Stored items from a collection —
==========
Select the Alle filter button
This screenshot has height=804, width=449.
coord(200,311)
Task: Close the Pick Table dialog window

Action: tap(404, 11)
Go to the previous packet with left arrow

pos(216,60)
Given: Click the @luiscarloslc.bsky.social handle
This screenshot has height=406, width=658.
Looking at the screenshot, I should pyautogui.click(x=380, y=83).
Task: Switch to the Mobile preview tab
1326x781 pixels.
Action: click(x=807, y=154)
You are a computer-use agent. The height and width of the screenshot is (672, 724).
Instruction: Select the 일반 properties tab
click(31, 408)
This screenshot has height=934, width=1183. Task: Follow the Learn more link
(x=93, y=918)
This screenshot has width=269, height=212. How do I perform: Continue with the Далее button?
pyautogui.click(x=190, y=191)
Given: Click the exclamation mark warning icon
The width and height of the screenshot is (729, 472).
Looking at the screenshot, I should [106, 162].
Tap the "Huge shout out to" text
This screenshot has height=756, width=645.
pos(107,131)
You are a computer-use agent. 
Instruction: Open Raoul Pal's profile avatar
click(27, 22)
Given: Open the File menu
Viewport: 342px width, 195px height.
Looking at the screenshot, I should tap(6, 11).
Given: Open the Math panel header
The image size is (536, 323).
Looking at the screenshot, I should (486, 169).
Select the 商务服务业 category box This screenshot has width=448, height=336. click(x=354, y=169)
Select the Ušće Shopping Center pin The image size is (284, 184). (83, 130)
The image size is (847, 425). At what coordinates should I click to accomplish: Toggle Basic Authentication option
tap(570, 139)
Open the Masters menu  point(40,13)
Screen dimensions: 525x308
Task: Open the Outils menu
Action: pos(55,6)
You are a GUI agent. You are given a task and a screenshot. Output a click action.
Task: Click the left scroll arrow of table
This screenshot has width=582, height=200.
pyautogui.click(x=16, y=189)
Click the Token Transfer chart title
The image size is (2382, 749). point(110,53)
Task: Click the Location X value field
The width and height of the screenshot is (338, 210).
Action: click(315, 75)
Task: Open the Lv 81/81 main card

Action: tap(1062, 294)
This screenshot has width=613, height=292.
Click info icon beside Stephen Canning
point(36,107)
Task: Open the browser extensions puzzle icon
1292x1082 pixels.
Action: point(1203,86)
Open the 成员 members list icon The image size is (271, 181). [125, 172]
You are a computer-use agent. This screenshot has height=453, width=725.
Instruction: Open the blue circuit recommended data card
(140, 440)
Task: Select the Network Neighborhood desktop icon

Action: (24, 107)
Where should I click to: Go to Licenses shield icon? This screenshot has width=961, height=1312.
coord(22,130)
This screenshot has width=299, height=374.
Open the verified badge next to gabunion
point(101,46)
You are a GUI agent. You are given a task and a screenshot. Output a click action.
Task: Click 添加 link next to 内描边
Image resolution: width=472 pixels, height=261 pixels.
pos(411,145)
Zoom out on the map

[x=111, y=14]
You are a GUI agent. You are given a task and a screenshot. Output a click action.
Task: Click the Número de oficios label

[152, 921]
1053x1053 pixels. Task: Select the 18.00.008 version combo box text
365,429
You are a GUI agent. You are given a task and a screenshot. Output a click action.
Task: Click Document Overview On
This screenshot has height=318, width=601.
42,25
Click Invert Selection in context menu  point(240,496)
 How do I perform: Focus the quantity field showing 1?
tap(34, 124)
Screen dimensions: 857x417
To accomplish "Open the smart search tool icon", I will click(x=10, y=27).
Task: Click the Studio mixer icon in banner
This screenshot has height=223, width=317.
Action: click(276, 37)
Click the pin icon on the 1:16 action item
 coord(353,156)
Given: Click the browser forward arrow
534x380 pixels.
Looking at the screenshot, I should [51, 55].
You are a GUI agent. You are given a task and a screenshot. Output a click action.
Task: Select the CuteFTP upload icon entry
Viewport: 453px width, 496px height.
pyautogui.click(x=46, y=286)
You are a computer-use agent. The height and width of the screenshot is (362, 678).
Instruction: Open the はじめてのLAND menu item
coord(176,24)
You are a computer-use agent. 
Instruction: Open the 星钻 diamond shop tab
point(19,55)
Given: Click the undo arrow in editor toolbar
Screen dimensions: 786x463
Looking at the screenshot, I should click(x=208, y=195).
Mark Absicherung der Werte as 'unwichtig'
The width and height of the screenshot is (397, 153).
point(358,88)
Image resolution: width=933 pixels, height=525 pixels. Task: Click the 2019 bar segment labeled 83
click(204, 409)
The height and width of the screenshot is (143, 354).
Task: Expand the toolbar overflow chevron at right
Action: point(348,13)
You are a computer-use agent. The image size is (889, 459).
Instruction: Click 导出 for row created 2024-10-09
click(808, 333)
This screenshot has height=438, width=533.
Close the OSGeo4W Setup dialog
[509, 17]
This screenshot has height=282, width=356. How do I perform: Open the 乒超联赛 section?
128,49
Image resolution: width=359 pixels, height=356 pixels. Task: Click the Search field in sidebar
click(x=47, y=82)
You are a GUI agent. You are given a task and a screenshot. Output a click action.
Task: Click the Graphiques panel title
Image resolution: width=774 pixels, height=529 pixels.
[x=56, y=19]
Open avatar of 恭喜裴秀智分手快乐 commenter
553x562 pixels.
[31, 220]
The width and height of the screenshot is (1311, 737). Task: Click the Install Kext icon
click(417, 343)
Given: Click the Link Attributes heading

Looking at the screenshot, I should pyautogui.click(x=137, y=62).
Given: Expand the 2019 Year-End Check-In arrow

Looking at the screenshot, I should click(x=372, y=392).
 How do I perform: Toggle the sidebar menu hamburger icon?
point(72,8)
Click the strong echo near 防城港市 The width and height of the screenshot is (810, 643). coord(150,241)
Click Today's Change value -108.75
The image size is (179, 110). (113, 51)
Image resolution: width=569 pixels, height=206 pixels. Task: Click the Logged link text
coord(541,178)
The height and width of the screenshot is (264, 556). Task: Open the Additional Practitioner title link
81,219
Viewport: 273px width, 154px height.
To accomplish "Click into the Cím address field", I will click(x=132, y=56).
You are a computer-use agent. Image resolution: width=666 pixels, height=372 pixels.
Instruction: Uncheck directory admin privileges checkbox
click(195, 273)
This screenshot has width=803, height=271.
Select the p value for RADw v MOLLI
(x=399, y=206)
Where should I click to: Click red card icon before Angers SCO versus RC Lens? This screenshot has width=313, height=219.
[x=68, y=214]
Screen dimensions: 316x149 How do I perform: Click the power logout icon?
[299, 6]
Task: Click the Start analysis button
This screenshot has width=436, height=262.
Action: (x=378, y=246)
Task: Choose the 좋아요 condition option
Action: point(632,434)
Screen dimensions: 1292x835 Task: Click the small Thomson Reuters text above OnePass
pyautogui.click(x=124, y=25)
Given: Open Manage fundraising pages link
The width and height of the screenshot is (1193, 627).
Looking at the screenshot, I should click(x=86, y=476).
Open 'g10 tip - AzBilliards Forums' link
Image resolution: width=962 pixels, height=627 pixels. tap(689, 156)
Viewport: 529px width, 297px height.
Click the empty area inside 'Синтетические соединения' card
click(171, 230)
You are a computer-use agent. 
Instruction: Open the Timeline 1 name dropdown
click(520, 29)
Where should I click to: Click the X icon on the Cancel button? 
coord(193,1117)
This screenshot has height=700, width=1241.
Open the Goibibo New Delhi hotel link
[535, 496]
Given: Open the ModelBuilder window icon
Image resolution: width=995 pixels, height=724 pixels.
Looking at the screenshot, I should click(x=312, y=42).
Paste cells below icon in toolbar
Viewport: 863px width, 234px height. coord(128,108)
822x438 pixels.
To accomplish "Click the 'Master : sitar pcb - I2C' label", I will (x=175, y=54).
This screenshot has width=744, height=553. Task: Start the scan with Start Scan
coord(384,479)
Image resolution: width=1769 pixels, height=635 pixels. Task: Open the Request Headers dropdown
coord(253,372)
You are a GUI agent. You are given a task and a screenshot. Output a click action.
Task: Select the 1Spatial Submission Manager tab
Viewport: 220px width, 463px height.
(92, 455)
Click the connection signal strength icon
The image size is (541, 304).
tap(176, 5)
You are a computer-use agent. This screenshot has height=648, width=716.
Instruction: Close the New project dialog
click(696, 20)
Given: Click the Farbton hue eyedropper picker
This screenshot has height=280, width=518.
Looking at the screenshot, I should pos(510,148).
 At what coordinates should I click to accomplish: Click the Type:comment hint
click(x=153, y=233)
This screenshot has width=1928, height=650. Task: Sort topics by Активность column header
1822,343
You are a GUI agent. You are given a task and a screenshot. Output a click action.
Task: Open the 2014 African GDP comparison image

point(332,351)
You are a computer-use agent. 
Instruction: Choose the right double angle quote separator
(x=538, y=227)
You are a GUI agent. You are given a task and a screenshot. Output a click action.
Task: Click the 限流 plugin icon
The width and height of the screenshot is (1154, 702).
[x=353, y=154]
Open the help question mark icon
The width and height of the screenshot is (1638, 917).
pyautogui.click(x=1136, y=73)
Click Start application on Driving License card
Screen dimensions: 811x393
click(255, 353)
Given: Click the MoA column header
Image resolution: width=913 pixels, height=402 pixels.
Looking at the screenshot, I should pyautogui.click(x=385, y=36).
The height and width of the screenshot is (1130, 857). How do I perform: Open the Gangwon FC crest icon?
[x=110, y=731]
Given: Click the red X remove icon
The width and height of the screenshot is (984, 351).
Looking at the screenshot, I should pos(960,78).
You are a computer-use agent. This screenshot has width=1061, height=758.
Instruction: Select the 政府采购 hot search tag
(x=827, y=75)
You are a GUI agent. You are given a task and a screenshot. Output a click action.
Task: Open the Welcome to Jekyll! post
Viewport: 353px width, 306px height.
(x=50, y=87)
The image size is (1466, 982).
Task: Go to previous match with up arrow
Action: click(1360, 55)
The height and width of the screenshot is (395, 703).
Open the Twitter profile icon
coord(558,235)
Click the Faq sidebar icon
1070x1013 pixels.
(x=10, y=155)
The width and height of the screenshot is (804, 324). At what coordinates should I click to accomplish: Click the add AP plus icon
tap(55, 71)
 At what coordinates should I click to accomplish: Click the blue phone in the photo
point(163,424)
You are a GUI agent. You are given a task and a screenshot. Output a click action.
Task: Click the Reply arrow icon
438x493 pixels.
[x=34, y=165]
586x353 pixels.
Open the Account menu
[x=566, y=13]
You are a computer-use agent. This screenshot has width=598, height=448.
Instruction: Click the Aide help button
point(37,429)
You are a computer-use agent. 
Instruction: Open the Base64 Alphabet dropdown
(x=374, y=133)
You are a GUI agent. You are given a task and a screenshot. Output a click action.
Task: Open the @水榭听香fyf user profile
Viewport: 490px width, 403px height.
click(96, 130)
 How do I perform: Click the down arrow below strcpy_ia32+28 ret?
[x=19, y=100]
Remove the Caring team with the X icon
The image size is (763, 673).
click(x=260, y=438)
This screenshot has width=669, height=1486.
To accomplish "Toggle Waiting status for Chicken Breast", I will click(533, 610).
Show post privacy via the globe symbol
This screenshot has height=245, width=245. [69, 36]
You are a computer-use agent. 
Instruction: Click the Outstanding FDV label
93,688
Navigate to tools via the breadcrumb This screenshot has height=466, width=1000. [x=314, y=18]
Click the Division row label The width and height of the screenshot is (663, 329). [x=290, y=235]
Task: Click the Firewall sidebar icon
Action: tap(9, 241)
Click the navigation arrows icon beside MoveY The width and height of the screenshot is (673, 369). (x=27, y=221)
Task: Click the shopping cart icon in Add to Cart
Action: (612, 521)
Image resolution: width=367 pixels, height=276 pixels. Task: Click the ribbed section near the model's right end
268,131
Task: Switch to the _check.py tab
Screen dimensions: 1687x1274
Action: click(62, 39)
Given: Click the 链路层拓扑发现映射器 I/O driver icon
==========
Problem details — After locating the line with "Given: Click the Farbton" above, return that line and every later line through the one with "Task: Click the 限流 plugin icon", word for word and with nothing else.

Solution for this problem —
Given: Click the Farbton hue eyedropper picker
This screenshot has height=280, width=518.
Looking at the screenshot, I should pos(510,148).
 At what coordinates should I click to accomplish: Click the Type:comment hint
click(x=153, y=233)
This screenshot has width=1928, height=650. Task: Sort topics by Активность column header
1822,343
You are a GUI agent. You are given a task and a screenshot. Output a click action.
Task: Open the 2014 African GDP comparison image

point(332,351)
You are a computer-use agent. 
Instruction: Choose the right double angle quote separator
(x=538, y=227)
You are a GUI agent. You are given a task and a screenshot. Output a click action.
Task: Click the 限流 plugin icon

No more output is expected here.